# sprayer hose



## ejs (Nov 4, 2011)

I have a number of doors and side panels to paint this summer, different colours, and locations, yet easy access. How short a hose and small a diameter could I get made up for a 395 so I could spray out of a gallon can and minimise the product in a line.


----------



## driftweed (May 26, 2013)

Why not use a proshot 2 with a backpack? 

I'm exploring this option myself.


----------



## ShermanMoore (Mar 23, 2014)

Just talked to a Graco rep about this the other day. Do not go shorter than 50 feet for any sprayer larger than a homeowner special, which often come with 25 footers. The line acts as a reservoir of pressurized product and larger is better for maintaining consistent pressure. If you're spraying a lot of doors but for different jobs, a Pro Shot really is the way to go, it'll pay for itself and they're pretty darn handy.

FYI, every 50 feet of 1/4" hose will suck up approximately a quart of paint.


----------



## MikeCalifornia (Aug 26, 2012)

Nah, I use 25' all the time for small stuff like one garage door. I use about a half gallon after clean-up. Its better than barely making it or chasing with water.

I also found a 15' for lacquer using low pressure.


----------



## journeymanPainter (Feb 26, 2014)

Why not just use a whip?  

I have an AAA(Graco 290) with a 25ft line

Sent from my SGH-T989D using Tapatalk


----------



## driftweed (May 26, 2013)

Even with a short hose, you have to consider mobility. You still have to lug around a 40lb sprayer.


----------



## ejs (Nov 4, 2011)

driftweed said:


> Why not use a proshot 2 with a backpack?
> 
> I'm exploring this option myself.


I use the pro shot often, maybe it's me but apart from the spits I it makes me nervous compared to the control with a gun.

━━━━

### Your tasks
1: In the sprayer hose thread, about how much paint does every 50 feet of 1/4" hose hold?
2: Continue the sprayer hose thread from its last post.

### Data
━━━━

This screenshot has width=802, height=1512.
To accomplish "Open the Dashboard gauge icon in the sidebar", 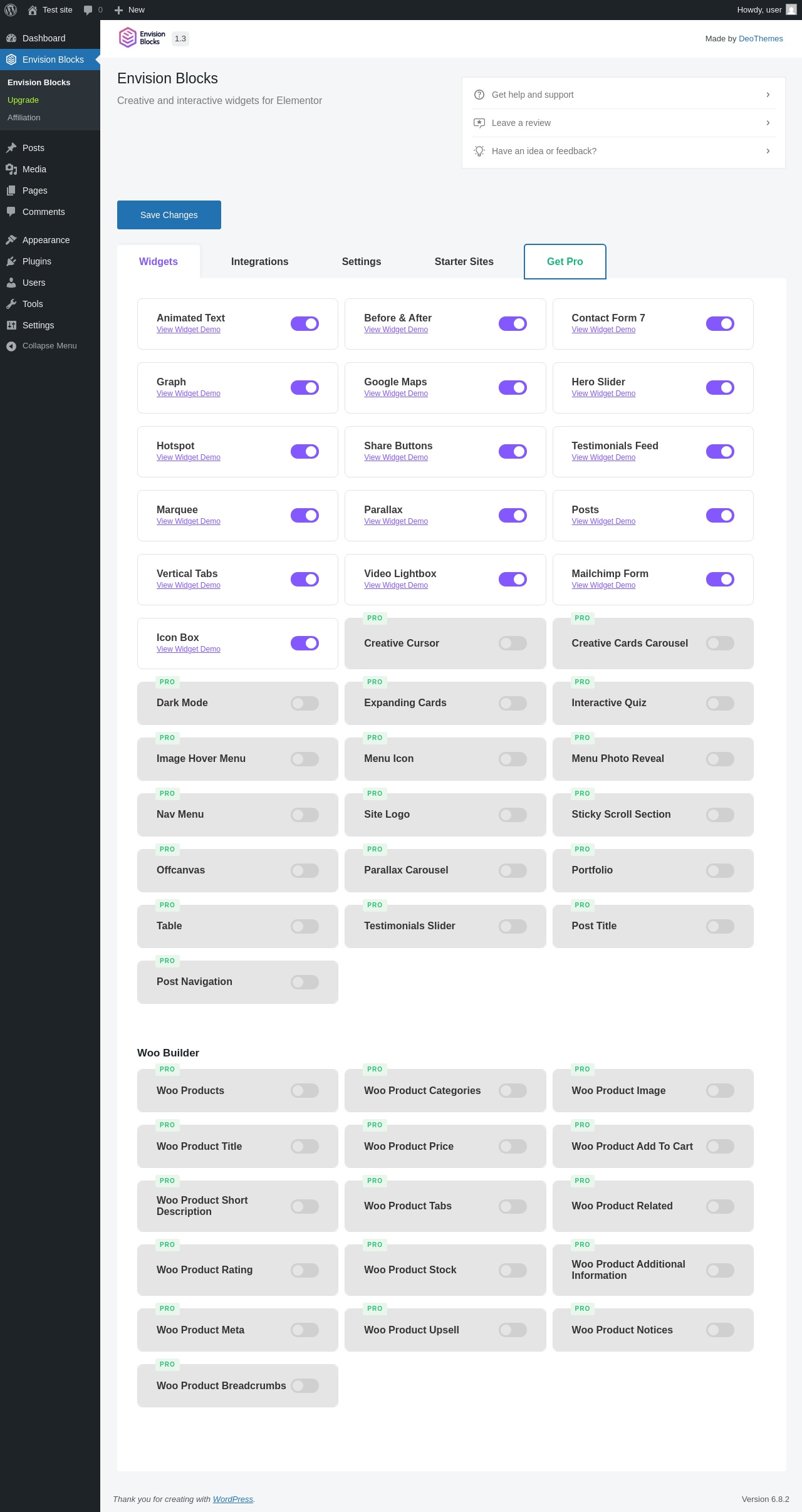I will pyautogui.click(x=11, y=38).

━━━━

### Per-task outputs
1: Approximately a quart of paint.

2:
----------



## Monstertruck (Oct 26, 2013)

ejs said:


> I use the pro shot often, maybe it's me but apart from the spits I *it makes me nervous compared to the control with a gun*.


 :yes: Me too.


----------



## Professional Painter (Mar 15, 2014)

It is a special order from Graco and if memory serves me correctly, 6' is the shortest you can go. 2-3 weeks for delivery.

Professional Painter


----------



## Boco (May 18, 2013)

6 footer and a whip would be great when i put my 440 in the boom lift. I am guessing it would have a little more heat.:thumbup:


----------



## straight_lines (Oct 17, 2007)

You could get you a hopper..
http://www.jnequipment.com/show_det...CW3Xkykx3ezqntNg2JSF4mPx9b07vLPAgN9G11aDw_wcB

Or get one of these. SWP stocks them here. I met the inventor at a SW proshow this year, he was so excited to hear that someone actually uses them. They are cheap, and reusable. That last part I think is what is killing his sales, I bought two and still have them, use them a lot with shop pieces that I only need a small amounts of paint.


----------



## TERRY365PAINTER (Jul 26, 2009)

straight_lines said:


> You could get you a hopper..
> http://www.jnequipment.com/show_det...CW3Xkykx3ezqntNg2JSF4mPx9b07vLPAgN9G11aDw_wcB
> 
> Or get one of these. SWP stocks them here. I met the inventor at a SW proshow this year, he was so excited to hear that someone actually uses them. They are cheap, and reusable. That last part I think is what is killing his sales, I bought two and still have them, use them a lot with shop pieces that I only need a small amounts of paint.


I have one , freaking love it . I use it all the time . great for spraying doors .


----------



## Monstertruck (Oct 26, 2013)

straight_lines said:


> You could get you a hopper..
> http://www.jnequipment.com/show_det...CW3Xkykx3ezqntNg2JSF4mPx9b07vLPAgN9G11aDw_wcB
> 
> Or get one of these. SWP stocks them here. I met the inventor at a SW proshow this year, he was so excited to hear that someone actually uses them. They are cheap, and reusable. That last part I think is what is killing his sales, I bought two and still have them, use them a lot with shop pieces that I only need a small amounts of paint.


 
I love the Hopper!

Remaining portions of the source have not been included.